### The problem
Restate the entries below word for word, omitting nothing.

### Records for the task
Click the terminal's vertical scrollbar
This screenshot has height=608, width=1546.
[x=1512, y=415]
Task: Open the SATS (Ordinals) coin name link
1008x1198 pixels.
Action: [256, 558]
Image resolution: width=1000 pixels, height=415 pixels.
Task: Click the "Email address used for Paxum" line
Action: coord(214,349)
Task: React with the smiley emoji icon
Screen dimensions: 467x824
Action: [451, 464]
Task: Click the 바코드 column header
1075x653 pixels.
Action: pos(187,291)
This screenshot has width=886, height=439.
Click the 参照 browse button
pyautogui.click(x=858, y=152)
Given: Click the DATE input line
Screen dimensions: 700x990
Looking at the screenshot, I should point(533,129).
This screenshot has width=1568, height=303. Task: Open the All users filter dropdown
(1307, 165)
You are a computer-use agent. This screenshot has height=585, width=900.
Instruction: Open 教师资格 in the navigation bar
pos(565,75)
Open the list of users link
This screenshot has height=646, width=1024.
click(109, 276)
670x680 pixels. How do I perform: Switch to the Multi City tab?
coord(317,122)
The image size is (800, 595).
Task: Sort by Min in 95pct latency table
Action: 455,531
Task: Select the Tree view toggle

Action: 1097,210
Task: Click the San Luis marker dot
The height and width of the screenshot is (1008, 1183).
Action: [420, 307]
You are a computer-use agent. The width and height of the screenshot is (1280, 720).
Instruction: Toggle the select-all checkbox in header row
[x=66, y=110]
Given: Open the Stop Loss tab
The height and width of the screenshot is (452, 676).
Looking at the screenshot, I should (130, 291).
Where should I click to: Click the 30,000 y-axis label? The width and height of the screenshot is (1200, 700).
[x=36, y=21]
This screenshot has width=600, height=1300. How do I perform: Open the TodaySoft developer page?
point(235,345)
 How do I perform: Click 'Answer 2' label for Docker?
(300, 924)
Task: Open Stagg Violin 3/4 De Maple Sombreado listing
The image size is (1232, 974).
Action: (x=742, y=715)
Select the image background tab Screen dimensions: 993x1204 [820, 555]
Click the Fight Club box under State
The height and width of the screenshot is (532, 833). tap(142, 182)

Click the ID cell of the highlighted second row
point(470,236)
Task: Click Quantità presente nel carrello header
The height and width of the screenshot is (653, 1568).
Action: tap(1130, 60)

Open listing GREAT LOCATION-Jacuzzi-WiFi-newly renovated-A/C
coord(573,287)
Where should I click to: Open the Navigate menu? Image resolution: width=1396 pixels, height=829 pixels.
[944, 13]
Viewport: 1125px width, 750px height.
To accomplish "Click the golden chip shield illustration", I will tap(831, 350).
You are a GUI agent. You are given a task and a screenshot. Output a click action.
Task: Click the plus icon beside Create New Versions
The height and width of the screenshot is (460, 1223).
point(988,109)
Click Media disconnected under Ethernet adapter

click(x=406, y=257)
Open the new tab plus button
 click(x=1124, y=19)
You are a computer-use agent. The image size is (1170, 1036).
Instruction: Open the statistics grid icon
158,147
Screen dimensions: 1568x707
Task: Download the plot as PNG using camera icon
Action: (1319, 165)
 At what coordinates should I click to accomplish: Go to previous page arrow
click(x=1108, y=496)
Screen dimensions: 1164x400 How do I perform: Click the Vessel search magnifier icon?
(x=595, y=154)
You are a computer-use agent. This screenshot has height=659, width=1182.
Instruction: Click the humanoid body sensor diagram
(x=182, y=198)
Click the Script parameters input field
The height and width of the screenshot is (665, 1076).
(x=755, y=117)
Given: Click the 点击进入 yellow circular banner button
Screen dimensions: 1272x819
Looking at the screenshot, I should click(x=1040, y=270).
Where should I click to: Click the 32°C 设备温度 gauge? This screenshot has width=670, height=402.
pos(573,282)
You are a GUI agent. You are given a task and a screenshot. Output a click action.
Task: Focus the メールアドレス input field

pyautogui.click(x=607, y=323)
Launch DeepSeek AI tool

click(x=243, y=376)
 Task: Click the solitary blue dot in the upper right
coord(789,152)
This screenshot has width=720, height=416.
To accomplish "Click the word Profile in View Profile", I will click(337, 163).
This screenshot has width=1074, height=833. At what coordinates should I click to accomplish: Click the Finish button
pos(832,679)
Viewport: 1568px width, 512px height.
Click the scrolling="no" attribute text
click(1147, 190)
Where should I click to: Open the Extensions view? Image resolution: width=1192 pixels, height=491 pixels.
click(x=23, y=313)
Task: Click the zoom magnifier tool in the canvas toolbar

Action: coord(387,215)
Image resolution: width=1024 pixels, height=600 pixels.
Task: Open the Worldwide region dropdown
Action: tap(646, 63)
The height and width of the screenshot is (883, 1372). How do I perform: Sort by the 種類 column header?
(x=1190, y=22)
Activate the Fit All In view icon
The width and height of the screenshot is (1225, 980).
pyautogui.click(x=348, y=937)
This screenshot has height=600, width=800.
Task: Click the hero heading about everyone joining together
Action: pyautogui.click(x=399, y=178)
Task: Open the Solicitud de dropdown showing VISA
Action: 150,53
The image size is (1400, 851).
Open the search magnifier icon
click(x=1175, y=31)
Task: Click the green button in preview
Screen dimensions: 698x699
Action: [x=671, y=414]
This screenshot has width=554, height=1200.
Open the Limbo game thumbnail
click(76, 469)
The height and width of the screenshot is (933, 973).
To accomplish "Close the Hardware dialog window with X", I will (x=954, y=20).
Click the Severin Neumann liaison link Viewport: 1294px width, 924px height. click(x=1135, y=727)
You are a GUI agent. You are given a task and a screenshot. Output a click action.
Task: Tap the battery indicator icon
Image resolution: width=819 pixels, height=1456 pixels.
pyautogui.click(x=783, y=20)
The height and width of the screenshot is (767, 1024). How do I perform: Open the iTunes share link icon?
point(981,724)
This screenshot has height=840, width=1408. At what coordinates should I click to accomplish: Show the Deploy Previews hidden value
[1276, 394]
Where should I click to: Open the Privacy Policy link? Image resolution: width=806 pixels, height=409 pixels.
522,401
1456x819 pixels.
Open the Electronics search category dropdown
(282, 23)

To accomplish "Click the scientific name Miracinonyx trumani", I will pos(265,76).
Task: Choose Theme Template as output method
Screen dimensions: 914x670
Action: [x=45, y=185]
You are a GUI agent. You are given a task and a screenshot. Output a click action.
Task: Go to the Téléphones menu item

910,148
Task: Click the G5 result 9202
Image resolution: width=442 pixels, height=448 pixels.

### Answer below
Click the terminal's vertical scrollbar
This screenshot has height=608, width=1546.
[x=1512, y=415]
Task: Open the SATS (Ordinals) coin name link
1008x1198 pixels.
Action: [256, 558]
Image resolution: width=1000 pixels, height=415 pixels.
Task: Click the "Email address used for Paxum" line
Action: coord(214,349)
Task: React with the smiley emoji icon
Screen dimensions: 467x824
Action: [451, 464]
Task: Click the 바코드 column header
1075x653 pixels.
Action: pos(187,291)
This screenshot has width=886, height=439.
Click the 参照 browse button
pyautogui.click(x=858, y=152)
Given: Click the DATE input line
Screen dimensions: 700x990
Looking at the screenshot, I should point(533,129).
This screenshot has width=1568, height=303. Task: Open the All users filter dropdown
(1307, 165)
You are a computer-use agent. This screenshot has height=585, width=900.
Instruction: Open 教师资格 in the navigation bar
pos(565,75)
Open the list of users link
This screenshot has height=646, width=1024.
click(109, 276)
670x680 pixels. How do I perform: Switch to the Multi City tab?
coord(317,122)
The image size is (800, 595).
Task: Sort by Min in 95pct latency table
Action: 455,531
Task: Select the Tree view toggle

Action: 1097,210
Task: Click the San Luis marker dot
The height and width of the screenshot is (1008, 1183).
Action: [420, 307]
You are a computer-use agent. The width and height of the screenshot is (1280, 720).
Instruction: Toggle the select-all checkbox in header row
[x=66, y=110]
Given: Open the Stop Loss tab
The height and width of the screenshot is (452, 676).
Looking at the screenshot, I should (130, 291).
Where should I click to: Click the 30,000 y-axis label? The width and height of the screenshot is (1200, 700).
[x=36, y=21]
This screenshot has width=600, height=1300. How do I perform: Open the TodaySoft developer page?
point(235,345)
 How do I perform: Click 'Answer 2' label for Docker?
(300, 924)
Task: Open Stagg Violin 3/4 De Maple Sombreado listing
The image size is (1232, 974).
Action: (x=742, y=715)
Select the image background tab Screen dimensions: 993x1204 [820, 555]
Click the Fight Club box under State
The height and width of the screenshot is (532, 833). tap(142, 182)

Click the ID cell of the highlighted second row
point(470,236)
Task: Click Quantità presente nel carrello header
The height and width of the screenshot is (653, 1568).
Action: tap(1130, 60)

Open listing GREAT LOCATION-Jacuzzi-WiFi-newly renovated-A/C
coord(573,287)
Where should I click to: Open the Navigate menu? Image resolution: width=1396 pixels, height=829 pixels.
[944, 13]
Viewport: 1125px width, 750px height.
To accomplish "Click the golden chip shield illustration", I will tap(831, 350).
You are a GUI agent. You are given a task and a screenshot. Output a click action.
Task: Click the plus icon beside Create New Versions
The height and width of the screenshot is (460, 1223).
point(988,109)
Click Media disconnected under Ethernet adapter

click(x=406, y=257)
Open the new tab plus button
 click(x=1124, y=19)
You are a computer-use agent. The image size is (1170, 1036).
Instruction: Open the statistics grid icon
158,147
Screen dimensions: 1568x707
Task: Download the plot as PNG using camera icon
Action: (1319, 165)
 At what coordinates should I click to accomplish: Go to previous page arrow
click(x=1108, y=496)
Screen dimensions: 1164x400 How do I perform: Click the Vessel search magnifier icon?
(x=595, y=154)
You are a computer-use agent. This screenshot has height=659, width=1182.
Instruction: Click the humanoid body sensor diagram
(x=182, y=198)
Click the Script parameters input field
The height and width of the screenshot is (665, 1076).
(x=755, y=117)
Given: Click the 点击进入 yellow circular banner button
Screen dimensions: 1272x819
Looking at the screenshot, I should click(x=1040, y=270).
Where should I click to: Click the 32°C 设备温度 gauge? This screenshot has width=670, height=402.
pos(573,282)
You are a GUI agent. You are given a task and a screenshot. Output a click action.
Task: Focus the メールアドレス input field

pyautogui.click(x=607, y=323)
Launch DeepSeek AI tool

click(x=243, y=376)
 Task: Click the solitary blue dot in the upper right
coord(789,152)
This screenshot has width=720, height=416.
To accomplish "Click the word Profile in View Profile", I will click(337, 163).
This screenshot has width=1074, height=833. At what coordinates should I click to accomplish: Click the Finish button
pos(832,679)
Viewport: 1568px width, 512px height.
Click the scrolling="no" attribute text
click(1147, 190)
Where should I click to: Open the Extensions view? Image resolution: width=1192 pixels, height=491 pixels.
click(x=23, y=313)
Task: Click the zoom magnifier tool in the canvas toolbar

Action: coord(387,215)
Image resolution: width=1024 pixels, height=600 pixels.
Task: Open the Worldwide region dropdown
Action: tap(646, 63)
The height and width of the screenshot is (883, 1372). How do I perform: Sort by the 種類 column header?
(x=1190, y=22)
Activate the Fit All In view icon
The width and height of the screenshot is (1225, 980).
pyautogui.click(x=348, y=937)
This screenshot has height=600, width=800.
Task: Click the hero heading about everyone joining together
Action: pyautogui.click(x=399, y=178)
Task: Open the Solicitud de dropdown showing VISA
Action: 150,53
The image size is (1400, 851).
Open the search magnifier icon
click(x=1175, y=31)
Task: Click the green button in preview
Screen dimensions: 698x699
Action: [x=671, y=414]
This screenshot has width=554, height=1200.
Open the Limbo game thumbnail
click(76, 469)
The height and width of the screenshot is (933, 973).
To accomplish "Close the Hardware dialog window with X", I will (x=954, y=20).
Click the Severin Neumann liaison link Viewport: 1294px width, 924px height. click(x=1135, y=727)
You are a GUI agent. You are given a task and a screenshot. Output a click action.
Task: Tap the battery indicator icon
Image resolution: width=819 pixels, height=1456 pixels.
pyautogui.click(x=783, y=20)
The height and width of the screenshot is (767, 1024). How do I perform: Open the iTunes share link icon?
point(981,724)
This screenshot has height=840, width=1408. At what coordinates should I click to accomplish: Show the Deploy Previews hidden value
[1276, 394]
Where should I click to: Open the Privacy Policy link? Image resolution: width=806 pixels, height=409 pixels.
522,401
1456x819 pixels.
Open the Electronics search category dropdown
(282, 23)

To accomplish "Click the scientific name Miracinonyx trumani", I will pos(265,76).
Task: Choose Theme Template as output method
Screen dimensions: 914x670
Action: [x=45, y=185]
You are a GUI agent. You are given a task and a screenshot. Output a click action.
Task: Go to the Téléphones menu item

910,148
Task: Click the G5 result 9202
Image resolution: width=442 pixels, height=448 pixels.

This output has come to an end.